Mental Health Services for Medical Students
MSSNY will encourage Medical Schools in New York State to provide confidential in-house mental health services at no cost to students, without billing health insurance, and set up programs to educate both students and staff about burnout, depression and suicide and bring this resolution to the AMA. MSSNY will encourage Medical Schools in New York State to offer, affordable, confidential off-site counseling. 

Continuing Certification of Medical Competence
MSSNY will adopt the position that verifiable demonstration of currency and competence in medical practice should include as an acceptable alternative to continuing board certification by the appropriate medical specialty board(s) the following: written attestation of good professional standing in the appropriate community(s) of practice by a minimum of two peers also in good standing in the same community; satisfactory completion of a minimum of 50 hours every two years of CME experiences related to the specialty(s) of medicine in which one currently practices, in accordance with the current practices of the appropriate medical specialty(s); and validated self-assessment of current cognitive knowledge following no fewer than 20 hours every two years from the above cited CME experiences. 

Advancing Gender Equity in Medicine
MSSNY will promote pay structures based on objective, gender-neutral criteria; promote educational programs to empower physicians of all genders to negotiate equitable compensation; advocate for training to identify and mitigate implicit bias in compensation decision making for those in positions to determine salary and bonuses; collect and analyze comprehensive demographic data and produce a report on gender equity within MSSNY with recommendations to support ongoing gender equity efforts. 

MSSNY Policy on Gender Equity in Medicine
MSSNY will support institutional, departmental and practice policies that promote transparency in defining the criteria for initial and subsequent physician compensation; advocate for pay structures based on objective, gender-neutral criteria; encourage a specified approach, sufficient to identify gender disparity to oversight of compensation models and create an awareness campaign to inform physicians about their rights under the Lilly Ledbetter Fair Pay Act and Equal Pay Act.

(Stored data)
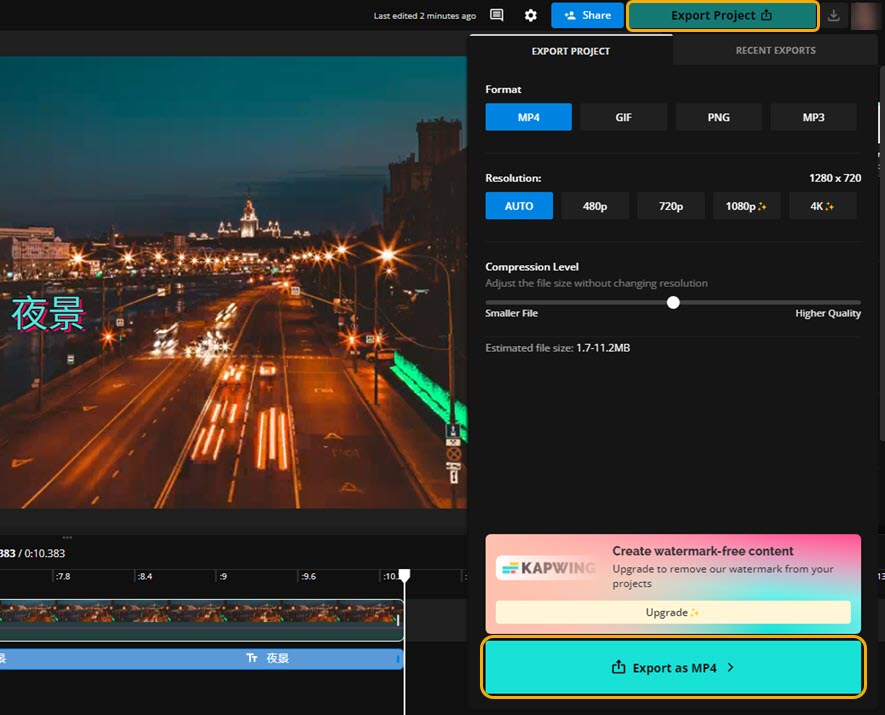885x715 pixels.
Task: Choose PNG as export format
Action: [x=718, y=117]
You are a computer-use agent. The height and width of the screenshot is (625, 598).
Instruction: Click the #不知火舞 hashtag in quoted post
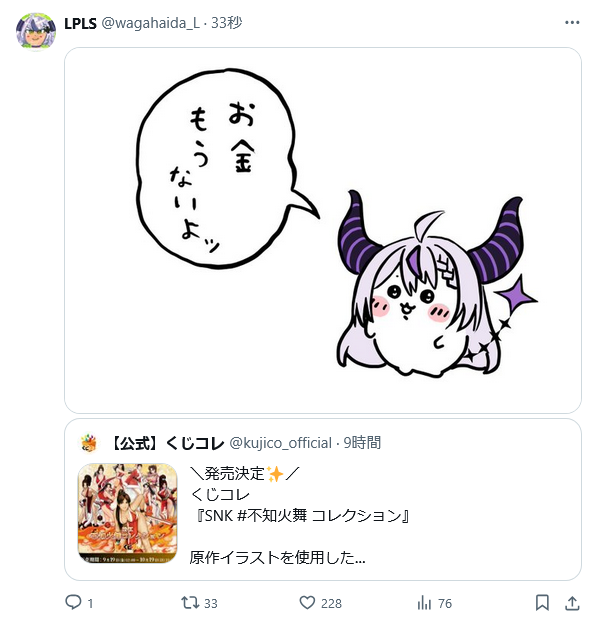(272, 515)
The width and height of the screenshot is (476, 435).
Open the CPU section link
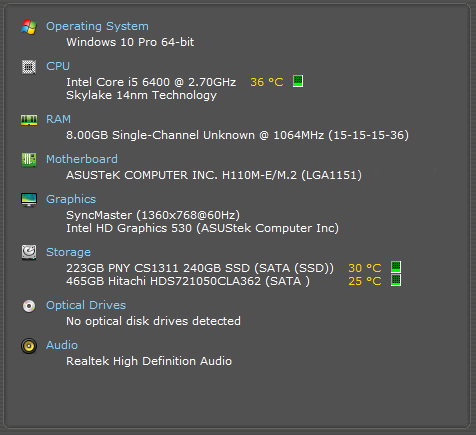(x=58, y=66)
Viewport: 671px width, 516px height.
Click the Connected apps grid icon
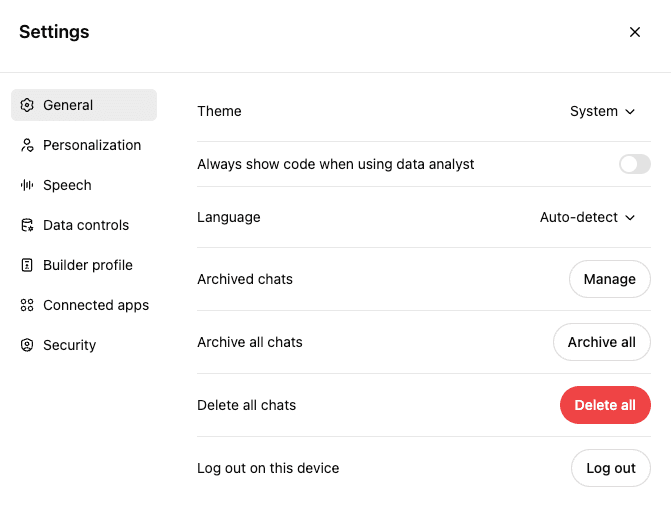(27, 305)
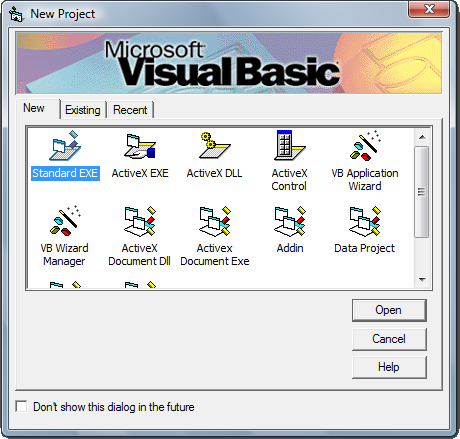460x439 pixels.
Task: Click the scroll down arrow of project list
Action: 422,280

==

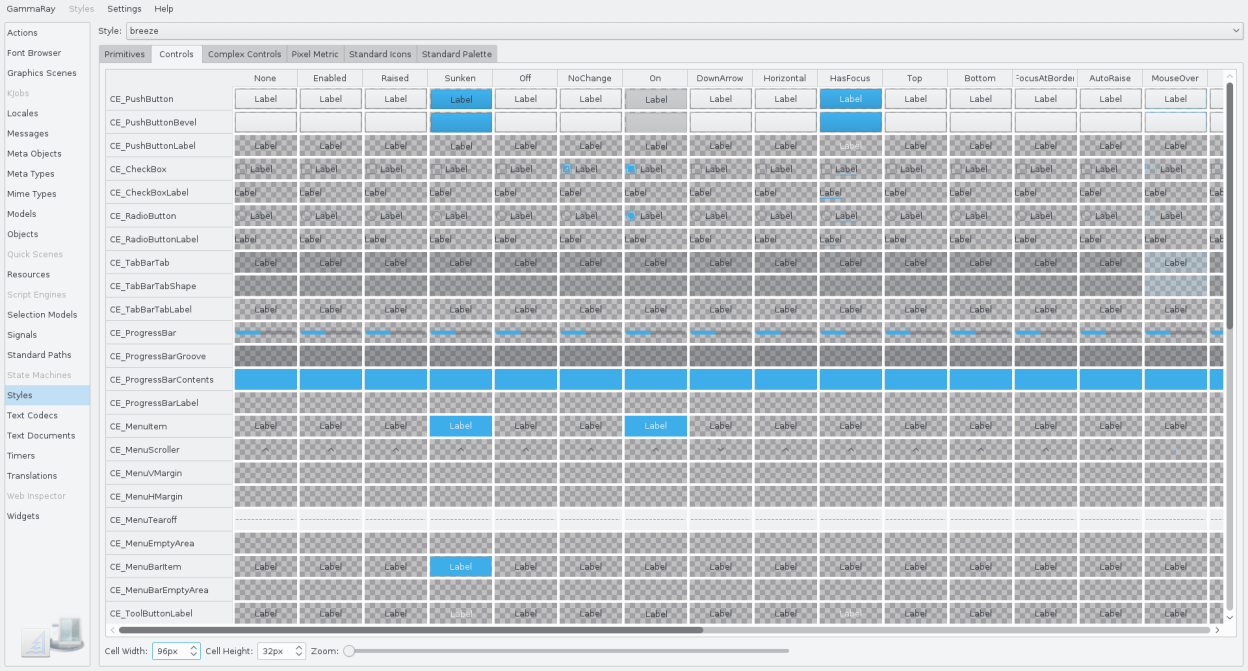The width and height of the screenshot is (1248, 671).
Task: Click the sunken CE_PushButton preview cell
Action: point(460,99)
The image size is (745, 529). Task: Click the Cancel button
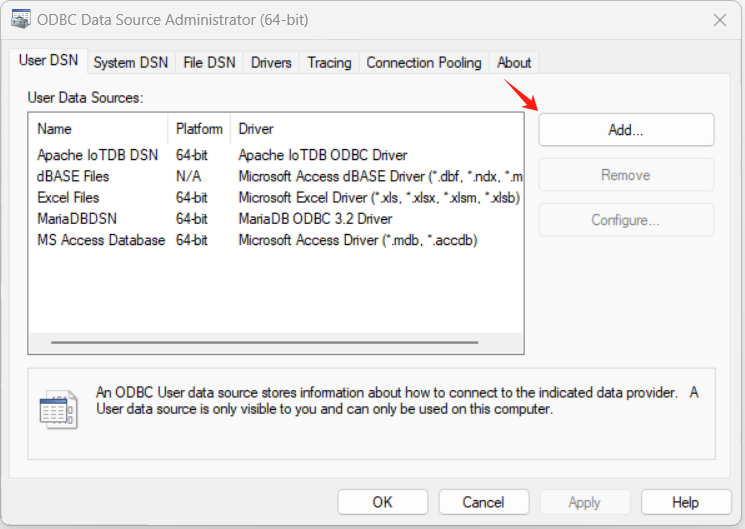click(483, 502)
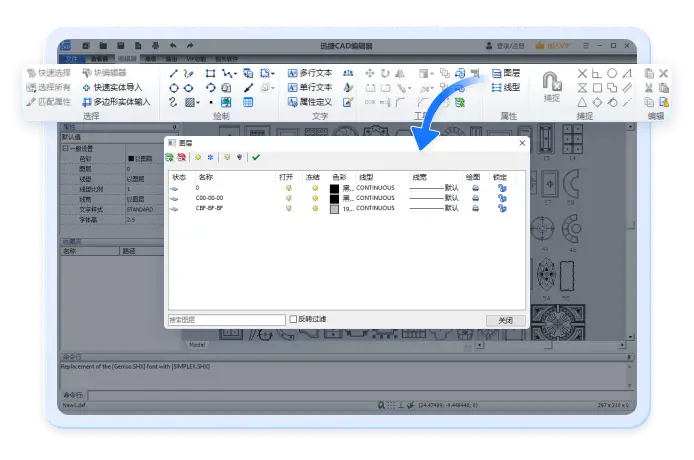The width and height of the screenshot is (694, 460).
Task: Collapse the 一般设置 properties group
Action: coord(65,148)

REQUIRED ACTIONS
1. Duplicate the passage of the MSSNY policy statements starting at "Advancing Gender Equity" and ending at "gender equity efforts.".
2. According to the MSSNY policy statements, what minimum number of CME hours must be completed every two years under the proposed alternative to continuing board certification?
3. Supply the next part of the MSSNY policy statements, starting after the final sentence shown.
The rows have no connection to the MSSNY policy statements.

SOLVED PROBLEMS
1.
Advancing Gender Equity in Medicine
MSSNY will promote pay structures based on objective, gender-neutral criteria; promote educational programs to empower physicians of all genders to negotiate equitable compensation; advocate for training to identify and mitigate implicit bias in compensation decision making for those in positions to determine salary and bonuses; collect and analyze comprehensive demographic data and produce a report on gender equity within MSSNY with recommendations to support ongoing gender equity efforts.

2. A minimum of 50 hours every two years.

3.
Right for Gamete Preservation Therapies
MSSNY will officially recognize fertility preservation services as an option for the members of the New York transgender and non-binary community who wish to preserve future fertility through gamete preservation prior to undergoing gender affirming medical or surgical therapies and will officially support the right of transgender or non-binary individuals to seek gamete preservation therapies. 

Increased Accessibility of Emergency Epinephrine for Anaphylactic Response
MSSNY will support legislative action to bring about training on and accessibility to emergency epinephrine in areas deemed to be high risk, including but not limited to those focused on children and food service, such as childcare facilities, schools, school buses, food-service areas and restaurants. 

Physician Credentialing Improvement
MSSNY will advocate for regulation or legislation asserting that a physician who has submitted a completed application for credentialing, until which time that application is accepted or rejected, may bill for services under the general supervision of a physician who is already credentialed by that plan. This shall be applied to all insurance plans, including state sponsored plans such as worker’s compensation. 

Reducing Physician Barriers to Mental Health Care
MSSNY will promote the work of its Physician Wellness and Resilience Committee and the survey on physicians’ stressors that are faced on a daily basis.  MSSNY will design educational resources and continuing medical educational programs on physician wellness and resiliency and will explore the possibility of establishing a physician, resident and medical student wellness program. 

Laser Hair Removal
MSSNY will advocate that laser hair removal only be performed by an appropriately trained and educated individual under physician supervision and will encourage provision of public education regarding the risks of laser use for aesthetic services. 

Financial Penalties and Clinical Decision-Making
MSSNY opposes the practice of a payer utilizing statistical targets to determine the cost-effectiveness of a therapeutic choice and opposes the practice of a payer imposing financial penalties upon individual imposing financial penalties upon individual physicians and/or associated physicians based upon use of statistical targets without fist considering the clinical factors unique to each patient’s claim. 

Benzodiazepine and Opioid Warning
MSSNY will raise the awareness of its members of the increased use of illicit sedative/opioid combinations leading to addiction and overdose death and will bring this resolution to the AMA so that it may warn members and patients about this public health problem. 

Promoting Addiction Medicine during a Time of Crisis
MSSNY will endorse and support the incorporation of addiction medicine science to medical student education and residency training and will send the resolution to AMA, Liaison Committee on Medical Education, Commission on Osteopathic College Accreditation, American Osteopathic Association, and Accreditation Council of Graduate Medical Education.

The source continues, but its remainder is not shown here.